I don’t know if Wiman is right in his claim that calling comes along with a strong inner resistance to it. It certainly resonates with my own story (I have rarely been accused of “excessive enthusiasm”), but that doesn’t necessarily mean it’s true. It could just mean that birds of a feather flock together. It also jives with a few biblical figures—Moses, David, Jeremiah, Paul, and even Jesus could plausibly be construed as exhibiting a kind of reluctance in the face of what God had set before them. But of course, most of us can think of people who are both enthusiastic and credible—people whose lives and leadership are characterized by a settled, joyful confidence and conviction about what they are to be and do in the world.
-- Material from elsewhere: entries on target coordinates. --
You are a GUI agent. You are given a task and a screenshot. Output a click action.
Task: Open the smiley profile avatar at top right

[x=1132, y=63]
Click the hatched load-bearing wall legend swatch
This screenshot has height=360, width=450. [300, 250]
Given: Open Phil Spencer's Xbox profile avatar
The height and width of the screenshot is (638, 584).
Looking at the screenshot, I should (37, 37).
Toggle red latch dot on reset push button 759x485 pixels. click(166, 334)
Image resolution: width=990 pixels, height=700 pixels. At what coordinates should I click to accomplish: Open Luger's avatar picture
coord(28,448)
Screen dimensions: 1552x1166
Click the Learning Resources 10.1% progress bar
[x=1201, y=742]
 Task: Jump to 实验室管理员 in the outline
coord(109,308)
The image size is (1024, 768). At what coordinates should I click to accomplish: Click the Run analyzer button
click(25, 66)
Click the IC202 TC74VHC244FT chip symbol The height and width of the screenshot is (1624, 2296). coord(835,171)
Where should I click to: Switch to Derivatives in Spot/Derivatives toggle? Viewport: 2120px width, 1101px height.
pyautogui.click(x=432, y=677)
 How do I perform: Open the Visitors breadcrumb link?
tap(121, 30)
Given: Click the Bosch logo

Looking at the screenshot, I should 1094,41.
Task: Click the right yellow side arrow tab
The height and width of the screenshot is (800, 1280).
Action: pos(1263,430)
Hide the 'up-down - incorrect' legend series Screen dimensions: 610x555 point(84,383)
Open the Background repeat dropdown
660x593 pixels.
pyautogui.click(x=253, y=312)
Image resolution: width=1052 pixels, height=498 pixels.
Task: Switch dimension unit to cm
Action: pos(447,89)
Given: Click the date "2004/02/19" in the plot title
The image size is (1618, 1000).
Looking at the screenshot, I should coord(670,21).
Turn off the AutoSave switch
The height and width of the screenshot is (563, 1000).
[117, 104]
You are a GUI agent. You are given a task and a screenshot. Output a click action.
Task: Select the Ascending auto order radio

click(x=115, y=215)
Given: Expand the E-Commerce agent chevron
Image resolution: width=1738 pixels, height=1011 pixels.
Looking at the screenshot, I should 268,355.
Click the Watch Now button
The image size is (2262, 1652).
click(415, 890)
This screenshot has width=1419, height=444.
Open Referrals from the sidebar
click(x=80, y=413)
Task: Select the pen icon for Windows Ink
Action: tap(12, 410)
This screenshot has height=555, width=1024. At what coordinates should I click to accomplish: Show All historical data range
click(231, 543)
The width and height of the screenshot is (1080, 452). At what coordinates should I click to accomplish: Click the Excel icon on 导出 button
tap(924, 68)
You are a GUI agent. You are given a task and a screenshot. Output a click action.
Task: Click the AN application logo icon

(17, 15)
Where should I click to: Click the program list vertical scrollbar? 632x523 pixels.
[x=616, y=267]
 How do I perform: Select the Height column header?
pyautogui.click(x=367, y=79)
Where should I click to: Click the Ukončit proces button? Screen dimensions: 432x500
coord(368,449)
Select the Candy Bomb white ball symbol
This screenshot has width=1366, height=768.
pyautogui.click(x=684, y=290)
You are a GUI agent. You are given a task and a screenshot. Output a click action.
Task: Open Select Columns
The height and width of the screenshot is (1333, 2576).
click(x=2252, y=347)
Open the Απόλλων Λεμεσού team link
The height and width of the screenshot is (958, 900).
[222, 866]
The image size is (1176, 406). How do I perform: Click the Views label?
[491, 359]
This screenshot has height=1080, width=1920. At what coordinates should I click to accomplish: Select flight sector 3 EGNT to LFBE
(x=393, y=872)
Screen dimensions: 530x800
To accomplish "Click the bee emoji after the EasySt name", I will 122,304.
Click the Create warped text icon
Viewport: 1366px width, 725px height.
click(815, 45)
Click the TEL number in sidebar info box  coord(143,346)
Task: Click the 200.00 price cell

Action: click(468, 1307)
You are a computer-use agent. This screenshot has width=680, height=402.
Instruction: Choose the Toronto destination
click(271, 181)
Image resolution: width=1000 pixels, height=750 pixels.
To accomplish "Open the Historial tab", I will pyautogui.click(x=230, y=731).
I admire these people. Truly. There is nothing inherently virtuous about reluctance.
For me, the interesting sentence in the quote above is this one:
Can I navigate this strong current, and can I remain myself while losing myself within it?”
Ah, yes. That’s the challenge.
I don’t speak for all pastors, I know, but on my more charitable days I assume that most of us embraced the call, however reluctantly, because we were hungry for God and for the things of God. This isn’t experienced in the same way by every person, of course, but most of us were, once upon a time, taken hold of by Christ and his way in the world, and felt compelled to respond to this, whether in writing or speaking or forming and serving communities of faith or whatever. But then, “the call” came to seem like something less than it once was. The existential longing that once drove us to Christ and his church gave way to budget meetings and “church revisioning” conferences and schedules and planning and administrative details that seem never to end and half-empty worship services and doom-and-gloom sociological prognostications about the future of the church. It can be very easy to lose yourself and what once animated you in the strong current of “business as usual.” Nothing so reliably kills existential urgency as “business as usual.”
Whether we are reluctant or excessively enthusiastic or somewhere in between, I suspect that we all have moments in our lives and callings where we need to be reminded of and reanimated by the urgency, mystery, and excitement of what once drove us. Perhaps it is a conversation or a crisis, an unbidden moment of clarity, an unmerited act of mercy. Perhaps it’s a flash of light along the road, a still small voice in moments when we were quiet enough to actually listen. Who knows, it may even be a budget meeting or a visioning process. The risen Christ has all kinds of creative ways to remind and reroute his wayward children.
Or maybe it’s a few sentences on a page that call you back to what was once true, what you feel ought always to be true. A few sentences that remind you that life is, truly, a beautiful, terrifying, holy mystery. Like these, for example, from Wiman:
And all for what? Those moments of mysterious intrusion, that feeling of collusion with eternity, of life and language riled into one wild charge.
Ah yes, the feeling of “collusion with eternity.” The “one wild charge” that once lit a fire in our souls. A feeling and a charge that could almost drive one to excessive levels of enthusiasm.